Bell Curve The Law Talking Guy Raised by Republicans U.S. West
Well, he's kind of had it in for me ever since I accidentally ran over his dog. Actually, replace "accidentally" with "repeatedly," and replace "dog" with "son."

Tuesday, May 27, 2008

Why Conservatives Fail at Diplomacy

If they speak of diplomacy at all, conservatives speak of it as a tool or a weapon--as just one more instrument one can "use" and then discard at will. At best, conservatives view diplomacy as they seem to view most interpersonal interactions: as zero-sum haggling rather than as a geunine relationship. Conservatives approach diplomacy as though it were some kind of high-powered business deal where the name of the game is to screw the other guy and grab as much as you can get. Conservatives think nations are corporations and a treaty is just another contract.

Thus conservatives fail to see why diplomacy requires honesty, personal and national investment, the institutional equivalent of good listening skills, and symbolic gestures of trust and good faith. Thus conservatives mock the idea that treaties might benefit from constructive ambiguity and fail to grasp that negotiations must sometimes be more about finding common ground than fixing the bottom line. Thus conservatives mistake diplomacy for appeasement... Because for all this corporate talk of modern "win-win" deals, deep down the only relationship conservatives truly believe in is the tug-of-war and the only equilibrium they understand is a stalemate.

In the fight against terrorism, conservatives are blinded by their ideology. They see no real distinction between nation-states and terrorist organizations--all of them are just "actors" on the international stage. (Conservatives only seem to discover the difference when it comes to the Geneva convention.) The term "terrorist state" encapsulates the poverty of this world-view. Diplomacy builds relationships between states, or de facto states with a recognizable constituency and effective territory--it does not "work" with Al-Qaeda-type terrorist organizations. To conflate the two shows how little one understands both of them.

I am no expert on international relations and so I am sure what I have said here is woefully incomplete, and just a mish-mashed re-hashing of well-known arguments. I certainly welcome clarification from those who actually know what they are talking about here! My basic point is this: I think the Bush administration fails at diplomacy for the same reason they fail at economic policy. Bush-Cheney Conservatives have only one ideology and its bankruptcy fails them again and again. When it comes to building nations or economies, on a very deep level they just don't get it.

2 comments:

Raised By Republicans said...

Well, Dr.

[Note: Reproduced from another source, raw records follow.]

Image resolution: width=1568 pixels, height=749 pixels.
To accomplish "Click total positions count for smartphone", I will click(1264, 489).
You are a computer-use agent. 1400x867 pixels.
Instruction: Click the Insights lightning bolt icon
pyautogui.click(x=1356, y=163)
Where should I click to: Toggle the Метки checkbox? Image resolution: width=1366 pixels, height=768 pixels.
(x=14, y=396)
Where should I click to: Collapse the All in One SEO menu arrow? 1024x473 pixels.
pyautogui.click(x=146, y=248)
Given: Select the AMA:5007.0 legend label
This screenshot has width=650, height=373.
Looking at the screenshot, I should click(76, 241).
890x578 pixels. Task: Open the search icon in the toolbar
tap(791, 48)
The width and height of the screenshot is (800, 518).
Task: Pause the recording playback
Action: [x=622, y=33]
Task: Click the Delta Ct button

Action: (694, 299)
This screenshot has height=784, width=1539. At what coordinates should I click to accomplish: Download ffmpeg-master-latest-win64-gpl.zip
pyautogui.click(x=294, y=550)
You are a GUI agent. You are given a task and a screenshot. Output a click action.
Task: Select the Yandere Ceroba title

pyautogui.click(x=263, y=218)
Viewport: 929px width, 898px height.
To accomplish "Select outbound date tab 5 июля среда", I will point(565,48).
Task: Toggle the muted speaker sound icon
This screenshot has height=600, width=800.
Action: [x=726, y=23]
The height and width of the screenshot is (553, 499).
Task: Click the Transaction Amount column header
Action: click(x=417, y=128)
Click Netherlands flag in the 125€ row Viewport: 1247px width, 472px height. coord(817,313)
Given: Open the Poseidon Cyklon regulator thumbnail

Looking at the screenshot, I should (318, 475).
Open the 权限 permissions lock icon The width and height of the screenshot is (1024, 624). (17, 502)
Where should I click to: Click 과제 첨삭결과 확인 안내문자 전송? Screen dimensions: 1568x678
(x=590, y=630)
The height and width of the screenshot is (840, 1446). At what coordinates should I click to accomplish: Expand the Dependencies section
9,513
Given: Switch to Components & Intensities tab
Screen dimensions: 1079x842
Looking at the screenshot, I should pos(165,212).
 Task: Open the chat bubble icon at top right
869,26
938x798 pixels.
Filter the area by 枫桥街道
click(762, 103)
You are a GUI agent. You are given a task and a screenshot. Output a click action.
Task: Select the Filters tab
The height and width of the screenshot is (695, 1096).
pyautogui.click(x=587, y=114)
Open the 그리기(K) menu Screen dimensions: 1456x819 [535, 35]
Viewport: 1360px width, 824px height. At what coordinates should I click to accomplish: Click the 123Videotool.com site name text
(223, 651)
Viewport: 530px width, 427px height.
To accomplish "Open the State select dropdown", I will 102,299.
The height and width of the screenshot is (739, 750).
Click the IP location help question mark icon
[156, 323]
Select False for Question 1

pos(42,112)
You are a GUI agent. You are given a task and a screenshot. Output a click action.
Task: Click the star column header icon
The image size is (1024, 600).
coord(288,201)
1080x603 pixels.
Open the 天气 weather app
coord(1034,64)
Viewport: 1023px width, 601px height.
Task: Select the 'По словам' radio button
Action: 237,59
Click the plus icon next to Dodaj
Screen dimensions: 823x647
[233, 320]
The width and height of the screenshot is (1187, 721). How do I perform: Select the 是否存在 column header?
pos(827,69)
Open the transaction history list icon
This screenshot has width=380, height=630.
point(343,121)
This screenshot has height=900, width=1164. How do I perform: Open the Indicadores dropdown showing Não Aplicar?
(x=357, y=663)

S. one can hardly be faulted for not examining all the ways in which Conservative foreign policy is flawed. :-)

We could all go on and on about this for ever.

For now, I'll just add that Conservatives (at least the bunch we have in the White House now) fail to understand that states are not the only actors out there.

There are internatioanal organizations like the UN, WTO, the World Bank, IMF, NATO, ASEAN, the EU, etc

There are international non-governmental organizations like Amnesty International and even Al Qaeda.

What's more, even states are not unitary actors and often have rogue elements that act on their own.

The point these guys miss is that big events can happen (like 9/11) that don't have much to do with traditional states.

The Law Talking Guy said...

I fully agree with these sentiments, and have some more along these lines to add. Conservatives bungle diplomacy because they think of it as a sign of weakness. They think 'peace through strength' means you can intimidate your way to security. It doesn't work. Just like allowing everyone to carry concealed weapons will not make us safer, neither do arms races. (Note: ask someone who advocates this if concealed weapons should be allowed in the white house. Turns out they don't mind security zones for their leaders, but they don't see why those safety zones should include schools, churches, parks, or hometowns).

Fundamentally, conservatives don't get the fact that the security dilemma is a collective problem. The prisoner's dilemma is not "solved" by guessing how the other prisoner will respond - it's solved by talking to him.